• **The problem**: Search the data below for the string "back" and copy all lines where it shows up.
[[ Input records, beginning ]]
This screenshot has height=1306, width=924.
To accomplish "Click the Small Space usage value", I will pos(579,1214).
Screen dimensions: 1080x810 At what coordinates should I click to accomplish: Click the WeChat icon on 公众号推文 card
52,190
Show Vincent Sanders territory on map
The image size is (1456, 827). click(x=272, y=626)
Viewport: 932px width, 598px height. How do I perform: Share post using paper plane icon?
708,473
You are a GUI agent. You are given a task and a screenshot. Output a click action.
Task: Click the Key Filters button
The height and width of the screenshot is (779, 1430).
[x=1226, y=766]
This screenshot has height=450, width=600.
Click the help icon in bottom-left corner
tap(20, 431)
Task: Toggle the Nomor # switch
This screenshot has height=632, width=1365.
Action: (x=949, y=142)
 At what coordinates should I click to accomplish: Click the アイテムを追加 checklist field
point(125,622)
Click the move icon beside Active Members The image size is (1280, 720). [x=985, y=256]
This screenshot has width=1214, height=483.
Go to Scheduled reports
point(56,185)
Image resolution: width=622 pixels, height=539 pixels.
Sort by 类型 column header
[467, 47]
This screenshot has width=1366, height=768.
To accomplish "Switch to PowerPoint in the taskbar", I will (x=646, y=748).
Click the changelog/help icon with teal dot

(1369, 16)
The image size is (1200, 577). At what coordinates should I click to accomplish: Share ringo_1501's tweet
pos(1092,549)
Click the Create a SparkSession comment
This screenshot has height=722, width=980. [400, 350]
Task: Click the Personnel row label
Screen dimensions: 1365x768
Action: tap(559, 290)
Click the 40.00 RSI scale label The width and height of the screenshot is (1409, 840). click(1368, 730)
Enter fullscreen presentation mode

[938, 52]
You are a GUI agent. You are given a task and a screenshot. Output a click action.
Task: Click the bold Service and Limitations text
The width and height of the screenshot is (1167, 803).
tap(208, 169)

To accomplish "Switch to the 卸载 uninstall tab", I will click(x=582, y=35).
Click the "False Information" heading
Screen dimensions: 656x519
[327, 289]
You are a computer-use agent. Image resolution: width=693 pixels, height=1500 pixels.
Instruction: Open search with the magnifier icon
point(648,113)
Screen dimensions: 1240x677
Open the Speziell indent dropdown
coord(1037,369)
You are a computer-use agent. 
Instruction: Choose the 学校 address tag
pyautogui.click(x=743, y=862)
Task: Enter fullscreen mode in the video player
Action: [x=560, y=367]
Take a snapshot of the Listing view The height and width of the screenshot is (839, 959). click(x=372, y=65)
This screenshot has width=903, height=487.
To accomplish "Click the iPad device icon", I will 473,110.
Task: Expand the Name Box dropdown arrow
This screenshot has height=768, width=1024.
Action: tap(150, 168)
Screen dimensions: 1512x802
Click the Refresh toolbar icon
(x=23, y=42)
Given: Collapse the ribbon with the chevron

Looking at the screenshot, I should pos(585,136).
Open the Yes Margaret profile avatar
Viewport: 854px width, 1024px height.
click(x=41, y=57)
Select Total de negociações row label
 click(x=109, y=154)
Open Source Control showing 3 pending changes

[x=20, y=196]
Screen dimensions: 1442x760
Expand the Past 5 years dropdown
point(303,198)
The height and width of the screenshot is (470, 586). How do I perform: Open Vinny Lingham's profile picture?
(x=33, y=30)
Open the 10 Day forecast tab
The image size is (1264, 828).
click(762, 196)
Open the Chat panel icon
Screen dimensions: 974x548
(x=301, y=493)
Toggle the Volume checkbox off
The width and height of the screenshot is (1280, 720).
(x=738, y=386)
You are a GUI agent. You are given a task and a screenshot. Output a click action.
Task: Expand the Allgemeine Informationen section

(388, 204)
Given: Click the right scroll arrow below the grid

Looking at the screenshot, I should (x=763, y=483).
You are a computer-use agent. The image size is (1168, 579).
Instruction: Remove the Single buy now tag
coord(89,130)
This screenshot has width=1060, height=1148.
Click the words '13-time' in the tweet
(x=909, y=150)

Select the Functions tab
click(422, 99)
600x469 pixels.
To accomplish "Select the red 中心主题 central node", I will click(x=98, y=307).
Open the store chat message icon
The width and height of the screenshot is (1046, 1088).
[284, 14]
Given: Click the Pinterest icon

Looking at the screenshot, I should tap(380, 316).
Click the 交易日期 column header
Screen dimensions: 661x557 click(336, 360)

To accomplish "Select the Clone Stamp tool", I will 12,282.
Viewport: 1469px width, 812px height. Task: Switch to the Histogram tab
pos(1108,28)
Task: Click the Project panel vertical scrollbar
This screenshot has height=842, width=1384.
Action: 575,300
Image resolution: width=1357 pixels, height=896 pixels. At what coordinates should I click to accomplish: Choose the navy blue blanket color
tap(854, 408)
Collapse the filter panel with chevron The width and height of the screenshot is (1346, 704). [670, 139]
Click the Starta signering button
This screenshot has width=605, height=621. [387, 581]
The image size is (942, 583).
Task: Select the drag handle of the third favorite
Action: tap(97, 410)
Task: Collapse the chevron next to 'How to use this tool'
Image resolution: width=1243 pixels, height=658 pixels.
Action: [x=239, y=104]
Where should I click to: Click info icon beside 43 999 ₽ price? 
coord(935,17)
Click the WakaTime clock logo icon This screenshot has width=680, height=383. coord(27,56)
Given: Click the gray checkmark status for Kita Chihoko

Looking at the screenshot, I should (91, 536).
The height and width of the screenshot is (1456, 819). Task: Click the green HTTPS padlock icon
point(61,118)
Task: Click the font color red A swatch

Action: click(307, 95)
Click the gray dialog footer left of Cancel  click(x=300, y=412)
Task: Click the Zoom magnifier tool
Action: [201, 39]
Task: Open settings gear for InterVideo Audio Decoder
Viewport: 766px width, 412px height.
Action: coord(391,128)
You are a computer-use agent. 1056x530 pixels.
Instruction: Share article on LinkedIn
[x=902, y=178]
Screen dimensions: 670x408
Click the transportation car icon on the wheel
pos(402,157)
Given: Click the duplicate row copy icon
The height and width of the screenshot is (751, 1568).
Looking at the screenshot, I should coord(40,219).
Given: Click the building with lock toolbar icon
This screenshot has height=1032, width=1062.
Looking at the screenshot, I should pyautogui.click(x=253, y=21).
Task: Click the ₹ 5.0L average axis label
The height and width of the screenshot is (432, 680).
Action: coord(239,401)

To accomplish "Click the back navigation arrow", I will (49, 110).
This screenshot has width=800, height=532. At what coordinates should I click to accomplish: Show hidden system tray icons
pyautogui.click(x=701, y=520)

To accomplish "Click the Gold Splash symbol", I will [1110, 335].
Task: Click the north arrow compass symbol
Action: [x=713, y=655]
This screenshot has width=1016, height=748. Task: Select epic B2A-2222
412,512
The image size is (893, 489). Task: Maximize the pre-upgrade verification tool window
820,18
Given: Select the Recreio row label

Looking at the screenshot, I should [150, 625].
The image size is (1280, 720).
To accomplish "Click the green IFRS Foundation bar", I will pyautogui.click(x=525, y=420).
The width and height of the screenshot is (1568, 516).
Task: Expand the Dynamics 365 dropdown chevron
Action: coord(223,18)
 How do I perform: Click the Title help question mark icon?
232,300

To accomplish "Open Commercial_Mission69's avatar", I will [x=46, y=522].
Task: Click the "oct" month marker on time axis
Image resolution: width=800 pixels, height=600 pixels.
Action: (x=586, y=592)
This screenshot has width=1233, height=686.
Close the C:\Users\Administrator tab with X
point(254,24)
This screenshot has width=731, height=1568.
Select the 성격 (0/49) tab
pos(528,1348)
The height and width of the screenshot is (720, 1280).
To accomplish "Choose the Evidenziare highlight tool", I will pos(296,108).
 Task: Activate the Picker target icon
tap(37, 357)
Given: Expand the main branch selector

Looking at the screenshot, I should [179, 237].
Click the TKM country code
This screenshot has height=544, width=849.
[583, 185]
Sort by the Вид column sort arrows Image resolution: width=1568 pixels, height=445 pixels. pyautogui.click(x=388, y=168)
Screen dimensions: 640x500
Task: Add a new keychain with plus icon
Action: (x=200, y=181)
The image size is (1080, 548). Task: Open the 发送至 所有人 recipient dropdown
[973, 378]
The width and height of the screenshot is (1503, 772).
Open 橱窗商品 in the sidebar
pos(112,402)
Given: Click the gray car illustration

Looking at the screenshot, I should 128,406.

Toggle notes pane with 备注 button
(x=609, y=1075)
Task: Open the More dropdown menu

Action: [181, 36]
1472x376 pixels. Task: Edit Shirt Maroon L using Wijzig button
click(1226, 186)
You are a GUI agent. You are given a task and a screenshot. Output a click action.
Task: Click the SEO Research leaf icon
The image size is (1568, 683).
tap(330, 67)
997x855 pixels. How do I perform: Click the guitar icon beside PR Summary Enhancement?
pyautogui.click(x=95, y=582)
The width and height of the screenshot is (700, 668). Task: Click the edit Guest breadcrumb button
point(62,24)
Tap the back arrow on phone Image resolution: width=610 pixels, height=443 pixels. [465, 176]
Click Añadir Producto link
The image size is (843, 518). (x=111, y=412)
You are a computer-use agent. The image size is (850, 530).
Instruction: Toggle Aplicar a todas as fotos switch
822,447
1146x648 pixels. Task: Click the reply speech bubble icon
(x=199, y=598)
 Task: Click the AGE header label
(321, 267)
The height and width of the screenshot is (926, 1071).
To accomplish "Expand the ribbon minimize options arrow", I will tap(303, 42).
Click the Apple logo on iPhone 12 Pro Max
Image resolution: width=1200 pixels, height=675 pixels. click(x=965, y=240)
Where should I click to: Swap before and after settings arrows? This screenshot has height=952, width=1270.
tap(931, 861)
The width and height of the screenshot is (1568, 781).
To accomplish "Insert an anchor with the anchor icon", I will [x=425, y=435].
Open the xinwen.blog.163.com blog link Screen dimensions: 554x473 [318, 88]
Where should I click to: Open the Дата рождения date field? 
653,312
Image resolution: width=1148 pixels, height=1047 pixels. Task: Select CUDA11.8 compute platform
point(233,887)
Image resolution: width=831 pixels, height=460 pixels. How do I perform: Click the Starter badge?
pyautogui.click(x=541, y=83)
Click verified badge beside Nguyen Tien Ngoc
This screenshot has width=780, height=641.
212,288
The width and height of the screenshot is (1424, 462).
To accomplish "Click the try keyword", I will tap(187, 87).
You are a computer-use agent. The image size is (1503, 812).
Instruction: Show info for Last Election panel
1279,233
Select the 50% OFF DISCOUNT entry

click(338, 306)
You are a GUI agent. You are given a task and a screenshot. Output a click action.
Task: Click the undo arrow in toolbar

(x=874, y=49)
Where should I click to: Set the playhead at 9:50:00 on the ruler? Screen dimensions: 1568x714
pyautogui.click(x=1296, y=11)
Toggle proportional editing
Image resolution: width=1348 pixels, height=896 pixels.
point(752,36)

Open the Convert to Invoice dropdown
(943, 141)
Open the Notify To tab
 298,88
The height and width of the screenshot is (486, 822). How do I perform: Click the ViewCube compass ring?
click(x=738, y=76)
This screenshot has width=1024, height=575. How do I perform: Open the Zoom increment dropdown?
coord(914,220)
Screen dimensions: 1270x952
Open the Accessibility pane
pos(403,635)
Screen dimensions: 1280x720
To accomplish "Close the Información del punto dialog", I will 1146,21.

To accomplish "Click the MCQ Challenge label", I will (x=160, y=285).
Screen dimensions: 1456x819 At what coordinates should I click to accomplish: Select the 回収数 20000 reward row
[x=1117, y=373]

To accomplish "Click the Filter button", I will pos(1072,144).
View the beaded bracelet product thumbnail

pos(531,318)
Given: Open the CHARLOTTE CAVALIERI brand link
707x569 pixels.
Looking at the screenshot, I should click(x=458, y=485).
[[ Input records, end ]]
• **Reply**:
To accomplish "Click the back navigation arrow", I will (49, 110).
Tap the back arrow on phone Image resolution: width=610 pixels, height=443 pixels. [465, 176]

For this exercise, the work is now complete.